E talvez seja essa uma das aprendizagens mais difíceis da vida: aceitar que há coisas que precisam de tempo, silêncio, paciência e cuidado antes de se mostrarem inteiras. Gostávamos que o esforço desse logo flor, que a dedicação trouxesse logo resposta, que o amor fosse imediatamente reconhecido, que o trabalho se transformasse depressa em recompensa.
Mas a vida não obedece sempre à nossa pressa.
Há sementes que passam muito tempo debaixo da terra sem nos dizerem nada. Não vemos movimento, não vemos resultado, não vemos prova. E, no entanto, alguma coisa está a acontecer no escuro. Há raízes a procurar lugar. Há força a nascer devagar. Há vida a preparar-se antes de aparecer.
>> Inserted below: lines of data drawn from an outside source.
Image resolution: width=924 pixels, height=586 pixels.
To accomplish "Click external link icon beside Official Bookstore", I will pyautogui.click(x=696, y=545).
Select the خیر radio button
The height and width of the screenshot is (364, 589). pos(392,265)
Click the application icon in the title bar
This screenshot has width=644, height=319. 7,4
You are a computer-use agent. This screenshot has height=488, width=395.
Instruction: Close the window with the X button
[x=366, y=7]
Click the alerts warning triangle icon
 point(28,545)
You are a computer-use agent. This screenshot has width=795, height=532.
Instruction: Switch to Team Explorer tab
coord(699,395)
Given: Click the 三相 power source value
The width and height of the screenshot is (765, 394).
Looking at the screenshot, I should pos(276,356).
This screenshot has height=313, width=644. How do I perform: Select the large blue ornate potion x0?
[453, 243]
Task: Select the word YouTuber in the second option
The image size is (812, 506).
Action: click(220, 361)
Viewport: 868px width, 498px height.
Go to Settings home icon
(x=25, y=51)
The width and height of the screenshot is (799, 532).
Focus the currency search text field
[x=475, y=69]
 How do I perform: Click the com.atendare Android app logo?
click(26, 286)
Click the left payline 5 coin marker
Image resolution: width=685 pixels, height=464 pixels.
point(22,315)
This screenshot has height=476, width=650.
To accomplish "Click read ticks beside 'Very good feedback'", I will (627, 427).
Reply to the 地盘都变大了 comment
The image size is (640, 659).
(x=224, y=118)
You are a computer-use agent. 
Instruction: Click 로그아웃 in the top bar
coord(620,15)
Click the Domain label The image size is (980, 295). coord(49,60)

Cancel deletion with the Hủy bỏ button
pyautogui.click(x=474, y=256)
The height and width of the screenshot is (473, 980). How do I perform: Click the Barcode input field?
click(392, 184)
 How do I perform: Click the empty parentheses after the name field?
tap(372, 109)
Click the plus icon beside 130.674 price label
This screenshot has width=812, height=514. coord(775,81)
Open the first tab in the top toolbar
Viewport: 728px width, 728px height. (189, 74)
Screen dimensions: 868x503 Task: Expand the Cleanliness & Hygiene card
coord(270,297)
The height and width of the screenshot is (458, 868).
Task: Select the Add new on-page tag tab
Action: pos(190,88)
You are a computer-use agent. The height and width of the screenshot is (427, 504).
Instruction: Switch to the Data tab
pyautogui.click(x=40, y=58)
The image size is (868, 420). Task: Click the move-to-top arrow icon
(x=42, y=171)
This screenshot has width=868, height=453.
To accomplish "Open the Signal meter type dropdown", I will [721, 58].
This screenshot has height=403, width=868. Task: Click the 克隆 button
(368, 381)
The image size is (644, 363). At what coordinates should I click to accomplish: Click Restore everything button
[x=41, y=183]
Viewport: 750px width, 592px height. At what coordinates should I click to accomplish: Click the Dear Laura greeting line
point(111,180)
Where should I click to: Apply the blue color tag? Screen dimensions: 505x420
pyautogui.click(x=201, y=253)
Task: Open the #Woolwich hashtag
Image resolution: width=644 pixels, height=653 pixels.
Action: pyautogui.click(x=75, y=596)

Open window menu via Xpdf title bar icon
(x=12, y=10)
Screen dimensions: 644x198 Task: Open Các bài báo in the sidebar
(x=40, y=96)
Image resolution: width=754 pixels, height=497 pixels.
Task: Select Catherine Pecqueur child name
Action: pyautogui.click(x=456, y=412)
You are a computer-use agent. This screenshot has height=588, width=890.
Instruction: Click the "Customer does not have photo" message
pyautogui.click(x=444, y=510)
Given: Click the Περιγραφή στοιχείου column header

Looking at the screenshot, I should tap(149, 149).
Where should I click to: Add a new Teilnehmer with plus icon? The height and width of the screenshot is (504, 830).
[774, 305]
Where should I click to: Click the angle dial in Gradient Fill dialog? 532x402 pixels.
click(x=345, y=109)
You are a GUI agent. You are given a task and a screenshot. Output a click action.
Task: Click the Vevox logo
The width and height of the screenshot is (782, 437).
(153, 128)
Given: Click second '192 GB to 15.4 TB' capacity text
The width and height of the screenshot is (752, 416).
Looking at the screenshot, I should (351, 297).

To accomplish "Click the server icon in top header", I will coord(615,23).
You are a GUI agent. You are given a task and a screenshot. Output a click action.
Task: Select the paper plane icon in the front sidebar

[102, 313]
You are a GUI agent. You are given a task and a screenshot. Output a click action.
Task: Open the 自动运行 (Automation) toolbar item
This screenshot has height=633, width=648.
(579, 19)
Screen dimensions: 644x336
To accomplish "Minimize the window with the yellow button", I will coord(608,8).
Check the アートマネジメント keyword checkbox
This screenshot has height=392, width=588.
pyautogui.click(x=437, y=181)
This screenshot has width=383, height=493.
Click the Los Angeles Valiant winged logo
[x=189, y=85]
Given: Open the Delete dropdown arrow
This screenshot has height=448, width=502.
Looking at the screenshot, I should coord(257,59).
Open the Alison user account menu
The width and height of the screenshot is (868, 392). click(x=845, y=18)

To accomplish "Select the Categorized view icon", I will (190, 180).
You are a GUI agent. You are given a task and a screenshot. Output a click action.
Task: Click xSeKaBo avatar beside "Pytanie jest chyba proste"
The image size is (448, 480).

Esperar não é não fazer nada.
Esperar é continuar a regar sem garantias. É cuidar mesmo sem aplauso. É acreditar mesmo sem ver. É levantar todos os dias e fazer a parte que nos cabe, sabendo que o fruto não depende apenas da nossa vontade, mas também do tempo, da estação, da terra, da chuva, da luz e de tudo aquilo que não controlamos.
Talvez amadurecer seja isto: perceber que nem tudo o que demora está perdido.
Há sonhos que precisam de caminho. Há conquistas que exigem demora. Há pessoas que florescem mais tarde. Há trabalhos que só dão fruto depois de muitos dias aparentemente iguais. E há fases da vida em que parece que nada avança, quando, na verdade, estamos apenas a criar raízes.
Pelo caminho, é preciso aprender a agradecer as pequenas coisas.
Antes do fruto, vêm as folhas. Antes das folhas, vem o rebento. Antes do rebento, há apenas terra mexida e esperança. E tantas vezes ignoramos as pequenas vitórias porque estamos demasiado ocupados à espera do grande resultado.
Mas a própria espera ensina-nos a ver melhor.Ensina-nos que a vida não é feita apenas de colheitas, mas também de cuidados invisíveis. Ensina-nos que há beleza no processo, não apenas no resultado. Ensina-nos que um fruto só tem sabor porque houve tempo antes dele. Porque houve demora. Porque houve dias de sol e dias de chuva. Porque houve noites em que nada parecia acontecer e, ainda assim, acontecia.
Nem sempre sabemos esperar bem.
Às vezes desesperamos. Comparamos a nossa árvore com a árvore dos outros. Perguntamos por que razão uns já colhem e nós ainda estamos a regar. Esquecemo-nos de que cada semente tem o seu tempo, cada raiz o seu ritmo, cada vida a sua estação.
A pressa rouba-nos a gratidão.
Faz-nos olhar para o que ainda falta e esquecer o que já nasceu. Faz-nos duvidar da terra, da semente e até das nossas próprias mãos. Mas há coisas que só crescem quando deixamos de as arrancar todos os dias para ver se já têm raiz.
É preciso confiar.
Confiar no trabalho feito. Confiar na paciência. Confiar no processo. Confiar que aquilo que plantámos com verdade encontrará, um dia, a sua forma de nascer.
E se ainda não nasceu, talvez não seja ausência.
Talvez seja preparação.
Talvez a vida esteja a trabalhar onde ainda não conseguimos ver.
O dia em que plantamos a semente não é o dia em que o fruto nasce. Mas é o dia em que tudo começa. E isso já é muito.
Porque antes de qualquer colheita houve sempre alguém que acreditou o suficiente para sujar as mãos de terra, regar sem certezas e esperar com o coração atento.
Talvez seja essa a verdadeira sabedoria: aprender a esperar sem deixar de cuidar, agradecer as flores antes dos frutos e perceber que, às vezes, a própria espera já nos está a transformar.